There is no current limiting resistor inside the Pico. There is a small amount of resistance within the pin drive cell of the RP2040 (and you can adjust it with the drive strength setting), but you should not use it to limit the current through a LED - always use an external resistor for that. However, for short-duration experiments you will probably get away with even driving a pin into a short circuit; your LED is not so bad as that, but still not recommended.
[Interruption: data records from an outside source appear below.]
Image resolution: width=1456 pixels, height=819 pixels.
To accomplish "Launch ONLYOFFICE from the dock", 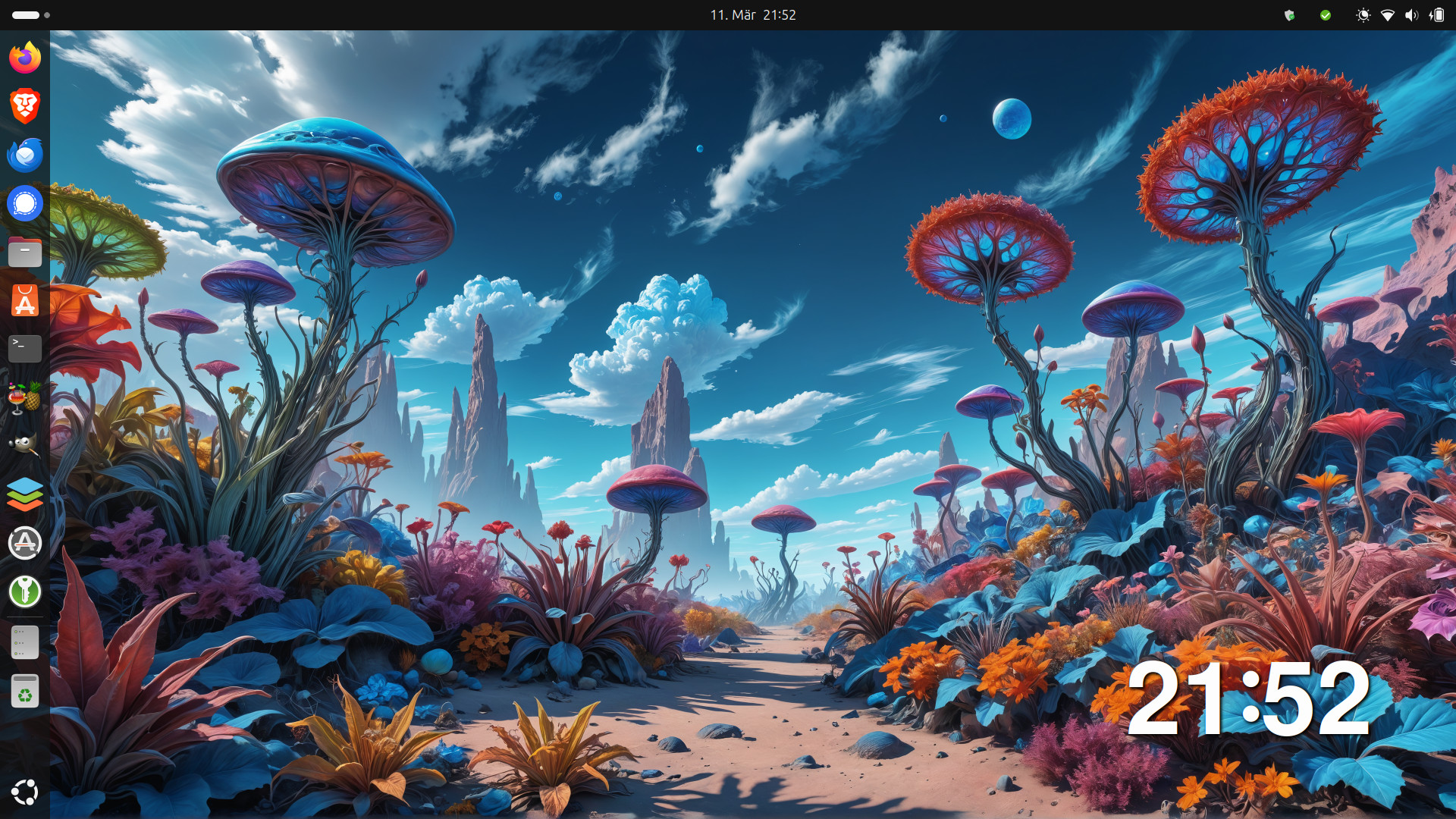I will pos(25,494).
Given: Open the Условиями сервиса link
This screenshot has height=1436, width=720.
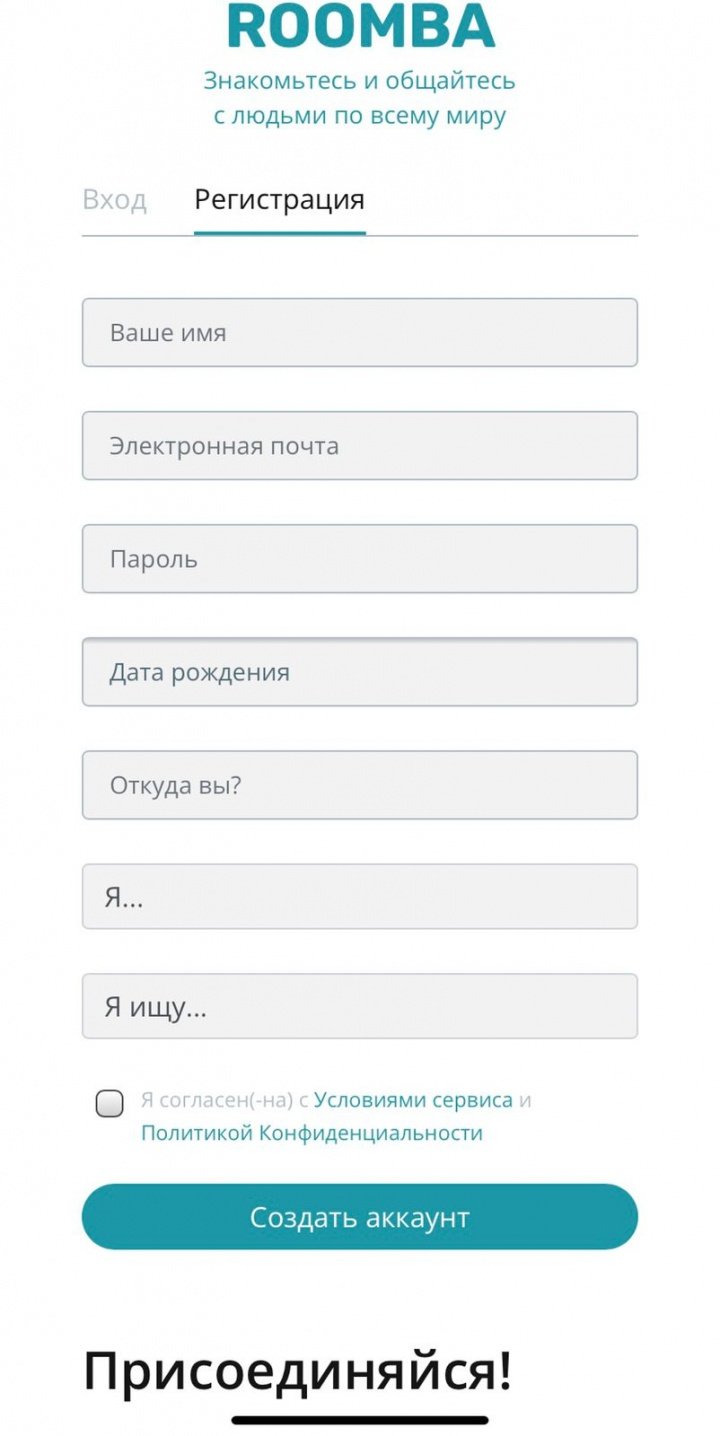Looking at the screenshot, I should [x=413, y=1101].
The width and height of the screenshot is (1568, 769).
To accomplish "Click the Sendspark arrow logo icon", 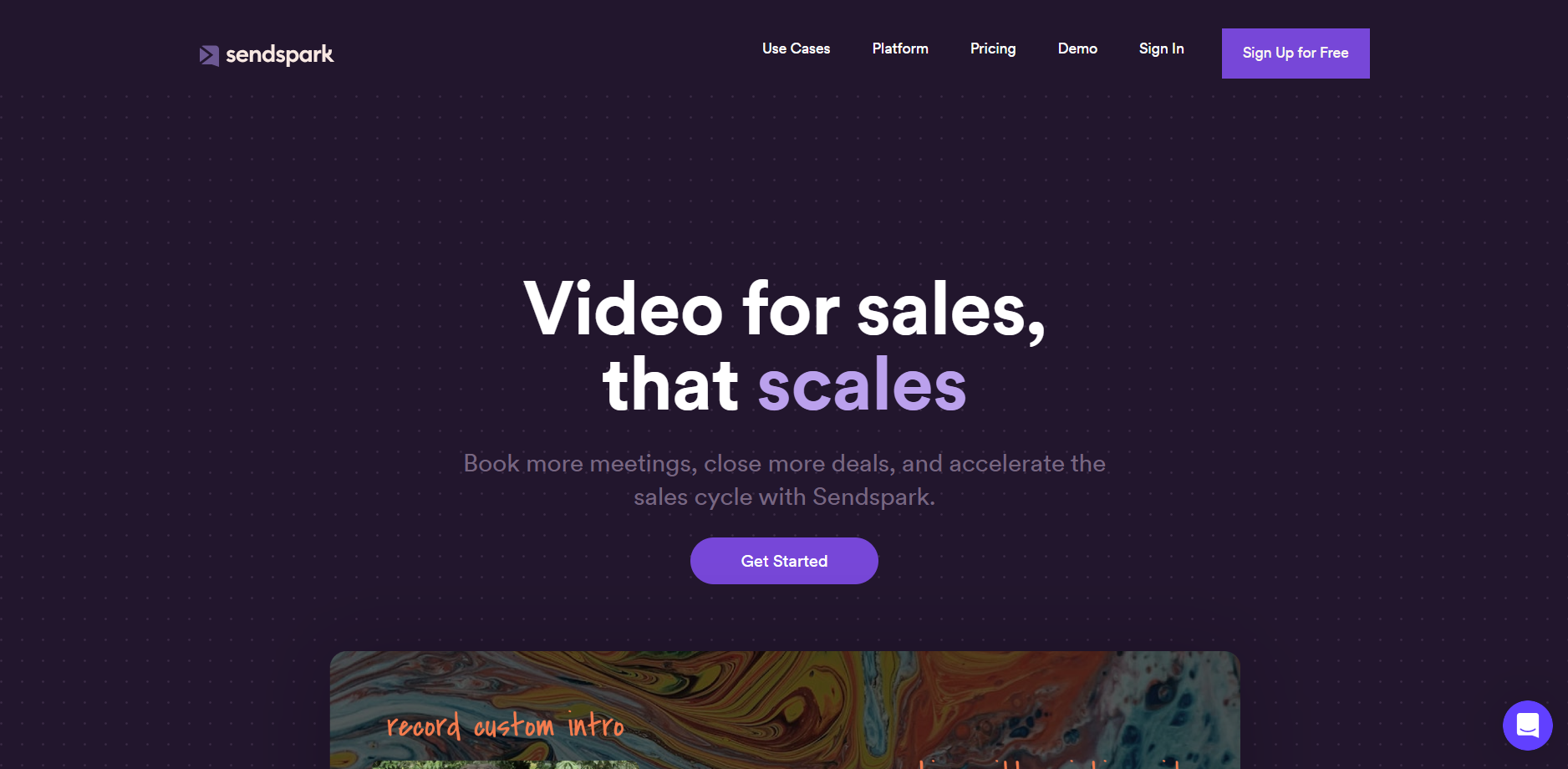I will point(209,55).
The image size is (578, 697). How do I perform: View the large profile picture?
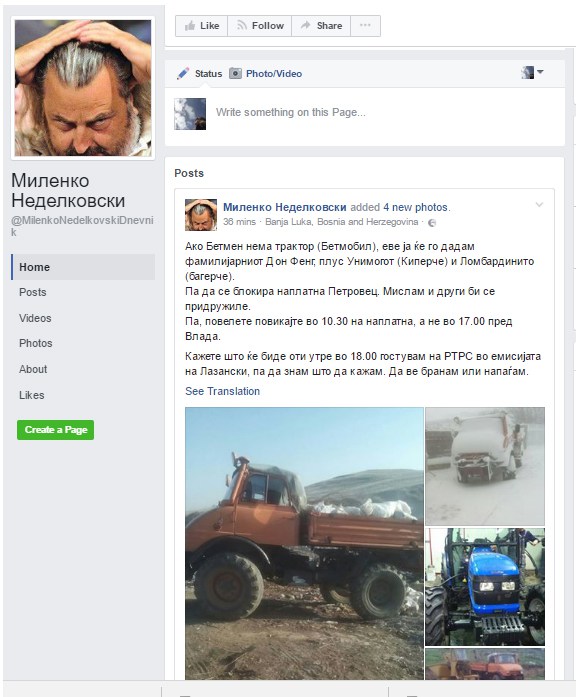point(83,88)
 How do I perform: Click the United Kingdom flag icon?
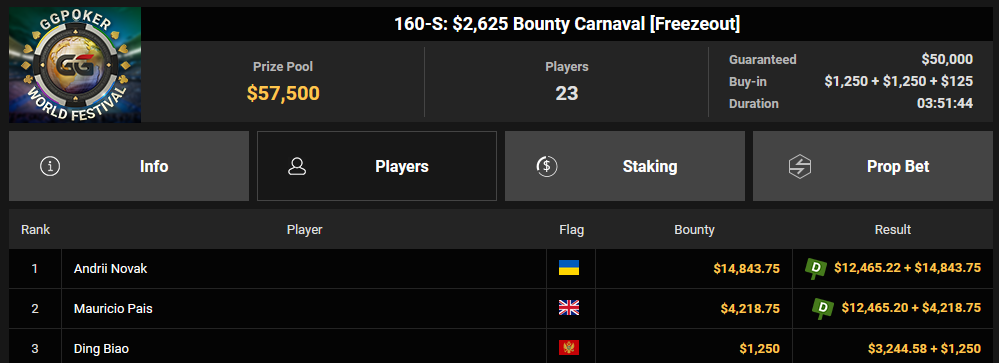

More of a problem with your circuit is when you try to use the pin as an input. With the switch open, the input is satisfactorily pulled down to zero by R1. With the switch closed, the pin will be at some intermediate voltage - with the pin high impedance, you have a circuit with two LEDs and a resistor in series and the pin measuring the voltage in the middle of it - so it's probably about 2V, if indeed any current is flowing at all (depending on the exact LEDs you choose, their forward voltage may be too high to support two of them in series from a 3.3V supply).

If you want to have two LEDs for 'driven high' and 'driven low', then you can attach both of them to the pin (each with their own series resistor), one to 3V3 and the other to GND. That's a useful configuration for output, where one will light brightly when the output is high, the other will light brightly when the output is low, and when the pin is switched to high-impedance input they will both be off (or maybe both very dim, again depending on the Vf). But that arrangement leaves the pin at a middle voltage when undriven, neither high nor low and needing two switches if you want to manually set the input states.

If you want to more accurately simulate what an 8-bit era bus was like, you could have just one LED (with series resistor) between the pad and 3V3, an additional pull-up resistor to ensure the input actually reaches 3V3 when undriven (you could enable the on-chip pull-up resistor for this rather than fitting an actual resistor) and then your switch shorting the pin to GND. This would give the pin reading '1' when undriven, and your button driving it to '0' when pressed. You could put a small series resistor with the switch (say 100R) if you want to be completely safe against pressing the switch when software is driving the output.